In 2003, Dutch TV journalist Teun van de Keuken learned an uncomfortable truth. He read an article that explained that the modern cocoa industry relied on the labor of enslaved people. Horrified, Teun did some more research and discovered that not only are adults enslaved in the two largest cocoa-producing nations, Ghana and Côte d'Ivoire, but children are as well. Teun tried to publicize the appalling conditions for workers in the cocoa industry but failed to enlist many allies in his mission. In 2005, Teun produced his first chocolate bar, called Tony's (an Americanized version of his first name) Chocolonely. The bar was made with ethically sourced, traceable chocolate in an attempt to fight back at the exploitative industry.

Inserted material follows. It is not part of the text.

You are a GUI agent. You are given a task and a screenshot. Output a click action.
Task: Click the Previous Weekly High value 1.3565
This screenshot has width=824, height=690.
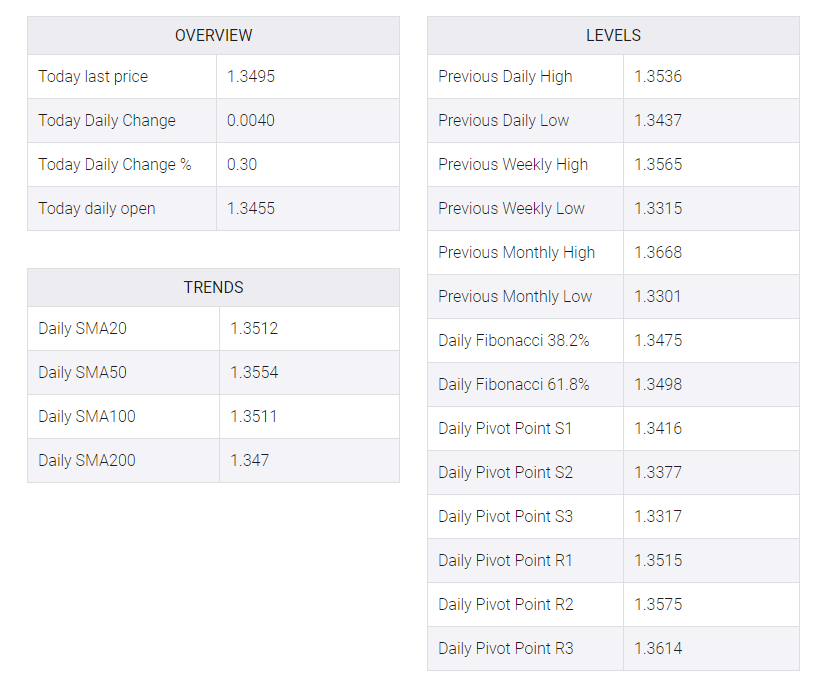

What does Tony's Chocolonely have to do with Vermont ice cream producers Ben & Jerry's? Ben & Jerry's has a long philanthropic history, from the establishment of the Ben & Jerry's Foundation in 1985 to affiliations with Farm Aid and the Children's Defense Fund. A joint venture between like-minded Tony's Chocolonely and Ben & Jerry's makes perfect sense.

Take a bite of Chocolatey Love A-Fair

Coming soon, a two-part foray into ending the practice of slavery in the cocoa industry. Ben & Jerry's is launching a new ice cream flavor called Chocolatey Love A-Fair, which they describe as "chocolate ice cream packed with salted caramel swirls, chunks of salted caramel, and Open Chain fudge chunks," produced with Tony's Chocolonely. In addition, two new Tony's chocolate bars will be released, one made with dark milk chocolate and crunchy brownie pieces and the other a white cheesecake-style chocolate bar with strawberries and crumbly cookies.

press release states that all the chocolate ingredients will be sourced using Tony's Open Chain, which is a supply chain initiative that helps other manufacturers source cocoa beans from ethical producers. Chocolatey Love A-Fair intends to raise awareness about the problem of enslaved people in the cocoa industry, and Ben & Jerry's plans to convert all its chocolate sourcing to the Open Chain model. The new releases of ice cream and chocolate bars are limited, which means if you don't get them upon release, you may have to visit them in the Flavor Graveyard.